#### [What you need to do]
Would you repeat each of the lines below exactly?

#### [Records for processing]
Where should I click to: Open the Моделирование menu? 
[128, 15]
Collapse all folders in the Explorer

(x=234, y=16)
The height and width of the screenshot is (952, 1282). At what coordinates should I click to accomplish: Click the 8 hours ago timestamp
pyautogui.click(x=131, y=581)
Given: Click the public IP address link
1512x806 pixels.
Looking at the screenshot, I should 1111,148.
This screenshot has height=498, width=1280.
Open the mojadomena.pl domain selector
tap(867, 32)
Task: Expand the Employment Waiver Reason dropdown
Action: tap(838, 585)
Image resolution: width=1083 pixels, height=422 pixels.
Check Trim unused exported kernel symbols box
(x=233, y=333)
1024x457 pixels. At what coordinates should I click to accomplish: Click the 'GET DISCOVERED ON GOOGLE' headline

#### [Solution for this exercise]
Where should I click to: Open the Моделирование menu? 
[128, 15]
Collapse all folders in the Explorer

(x=234, y=16)
The height and width of the screenshot is (952, 1282). At what coordinates should I click to accomplish: Click the 8 hours ago timestamp
pyautogui.click(x=131, y=581)
Given: Click the public IP address link
1512x806 pixels.
Looking at the screenshot, I should 1111,148.
This screenshot has height=498, width=1280.
Open the mojadomena.pl domain selector
tap(867, 32)
Task: Expand the Employment Waiver Reason dropdown
Action: tap(838, 585)
Image resolution: width=1083 pixels, height=422 pixels.
Check Trim unused exported kernel symbols box
(x=233, y=333)
1024x457 pixels. At what coordinates should I click to accomplish: Click the 'GET DISCOVERED ON GOOGLE' headline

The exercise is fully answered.